Chromosome interstitial deletion is a critical genetic event for the inactivation of tumor suppressor genes in human cells. The deletion at chromosome 9p21 removing the p16 tumor suppressor gene is a genetic alteration frequently observed in a variety of human cancers. Thus, structural analyses of breakpoints for p16 deletions in several types of human cancers have been performed to elucidate the molecular process of chromosome interstitial deletion, consisting of formation of DNA double strand breaks (DSBs) and subsequent joining of DNA ends in human cells. In lymphoid leukemia, it was indicated that deletions were caused by illegitimate VDJ recombination triggered by DSBs formed by the RAG complex at a few defined RSS (recombination-signal-sequence)-like sequences. In solid tumors, it was indicated that deletions were caused by non-homologous end joining of DNA ends for DSBs generated at unspecific sites in or near the p16 locus by unspecified factors.

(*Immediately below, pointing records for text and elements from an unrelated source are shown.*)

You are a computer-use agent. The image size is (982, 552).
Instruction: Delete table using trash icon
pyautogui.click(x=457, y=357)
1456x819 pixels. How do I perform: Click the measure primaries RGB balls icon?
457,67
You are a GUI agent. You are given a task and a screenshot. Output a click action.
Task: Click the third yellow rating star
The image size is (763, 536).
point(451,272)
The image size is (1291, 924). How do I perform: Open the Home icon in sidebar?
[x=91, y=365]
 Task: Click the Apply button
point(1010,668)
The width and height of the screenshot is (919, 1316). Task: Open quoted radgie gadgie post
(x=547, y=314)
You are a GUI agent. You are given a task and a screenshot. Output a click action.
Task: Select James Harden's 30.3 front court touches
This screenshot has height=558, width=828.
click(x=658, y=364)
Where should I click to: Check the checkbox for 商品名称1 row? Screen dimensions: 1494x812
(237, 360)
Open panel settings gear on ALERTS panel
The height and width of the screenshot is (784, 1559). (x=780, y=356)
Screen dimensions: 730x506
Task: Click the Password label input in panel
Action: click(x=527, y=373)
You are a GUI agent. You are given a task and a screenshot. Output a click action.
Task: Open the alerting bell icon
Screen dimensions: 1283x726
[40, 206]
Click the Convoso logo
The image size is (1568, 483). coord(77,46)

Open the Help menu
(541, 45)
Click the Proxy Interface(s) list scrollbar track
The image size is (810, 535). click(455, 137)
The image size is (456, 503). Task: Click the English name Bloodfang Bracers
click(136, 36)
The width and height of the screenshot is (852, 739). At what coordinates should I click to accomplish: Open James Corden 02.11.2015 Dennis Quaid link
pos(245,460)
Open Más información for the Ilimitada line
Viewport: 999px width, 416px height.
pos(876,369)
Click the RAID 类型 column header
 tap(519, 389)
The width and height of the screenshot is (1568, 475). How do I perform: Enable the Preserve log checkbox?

2. Genomic/chromosomal feature(s) responsible for the susceptibility to DSBs

Breakpoint clustering in human cancer makes us consider that a genomic/chromosomal feature(s) other than nucleotide sequences also affects the susceptibility of genomic segments of the p16 locus to DSBs. To address the issue, we introduced a restriction enzyme, MspI, into HeLa cells to investigate the differences in the susceptibility to DSB along the genome in vivo. Three regions containing the promoters for the p16, p14ARF and p15 genes, respectively, were found to be sensitive to MspI digestion. Breakpoint cluster sites/region identified in lymphoid leukemia and solid tumors co-localized with these sensitive regions. Thus, it was considered that these three regions form unique architectures making DNA susceptible to the attack of DNA damaging agents, including DNA end nucleases.